Why Virtualize Your Storage?

Virtualized Storage Reduces Costs of Storing Data

The most common reason for storage virtualization is to reduce costs, which it performs pretty well. According to an analyst at Enterprise Services Group (ESG), storage virtualization can reduce costs associated with storage in several ways: software costs are reduced by up to 16%, hardware costs go down by approximately 23% and administration costs reduce by an average of 20%. For instance, at Baylor College of Medicine in Houston, Texas, the savings were even larger according to Mike Layton, director of IT. The savings are due to integration of servers, which reduces unused storage capacity while lowering administration costs.

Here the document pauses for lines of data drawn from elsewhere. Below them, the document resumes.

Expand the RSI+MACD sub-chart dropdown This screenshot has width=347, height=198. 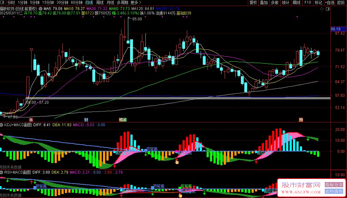tap(2, 172)
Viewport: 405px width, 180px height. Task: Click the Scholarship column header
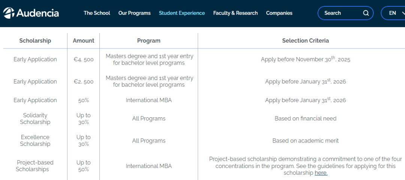[x=35, y=41]
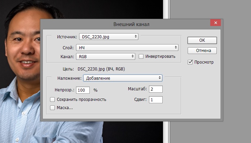This screenshot has width=251, height=143.
Task: Click the Сдвиг label text
Action: pos(140,100)
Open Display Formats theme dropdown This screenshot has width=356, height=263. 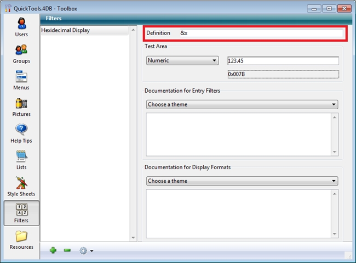coord(242,181)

Simplify Management of Data

Another advantage is simplified data management. For example, at Baylor College of Medicine, storage management was complex due to scores of file servers and ERP data stores attached to Linux, Unix and Windows machines. The heterogeneous environment made for inefficient management of data since every system needed backups, redundancy and room for growth. To improve efficiency, Layton and his team at the college chose to implement virtual storage. The adoption of a single fiber channel storage and HDS arrays reduced complexity drastically, resulting in storage that is managed from a single interface.

Increased Throughput

At Dallas-Fort Worth International Airport, mission-critical data such as plane arrival times, gate information, passenger lists and baggage tracking was stored in two storage area networks using Oracle’s Real Application Clusters (RACs). RAC treated one SAN as the primary target then replicated the data to the secondary system, however, the process took so long that the two systems were perpetually out of sync. Since virtualizing storage, according John Parrish, associate VP of terminal technology, synchronization and latency issues have been resolved.

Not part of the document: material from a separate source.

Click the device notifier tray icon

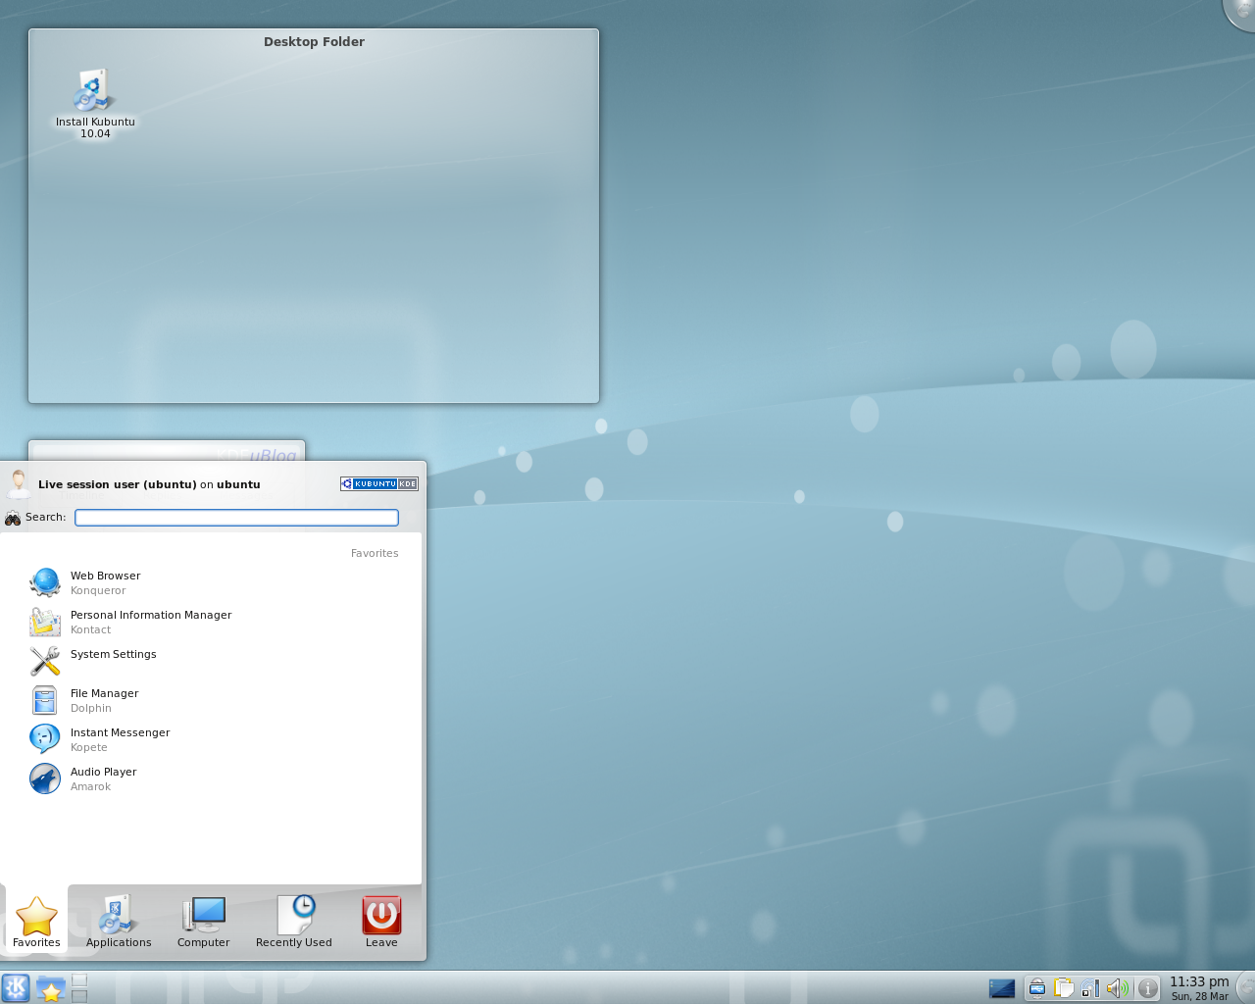coord(1036,988)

Similar issues arise when implementing mirroring of heavily used transactional databases. Most database management systems implement locks on transactional databases, which renders mirrors minutes if not hours behind the active database. Storage virtualization tricks the DBMS into thinking that it is writing and reading from a single database, allowing for real-time replication.

Pitfalls of Storage Virtualization

There is bias against virtualizing storage, mostly based on experiences of early adopters when many solutions were buggy and implementations failed. The technology has since then matured, but it is still based on proprietary and incompatible devices, which make switching platforms difficult. After virtualizing, switching providers is difficult and therefore due diligence and comprehensive analysis of possible solutions including factoring in of long-term needs is required.

A persistent myth of performance hits associated with virtualization hinder adoption of virtualization for some organizations. However, as we have seen from the examples above, virtualization can enhance system throughput. By caching data used by high-performance and real-time applications while routing infrequently used data to slower storage devices, correctly implemented storage virtualization improves performance when compared to non-virtualized storage.

Summarizing Storage Virtualization

Storage virtualization is the unification of diverse storage media into a common, centrally managed pool achieved via software or hardware. It can redress performance bottlenecks in data centers while reducing storage expenses. This is achieved by redistribution of available storage resources more equitably and responsively. In addition, storage virtualization makes storage management easier, since heterogeneous storage media can be managed from a single unified interface. The eased management results in lower administration costs, which more than compensates for the possible drawbacks of storage virtualization.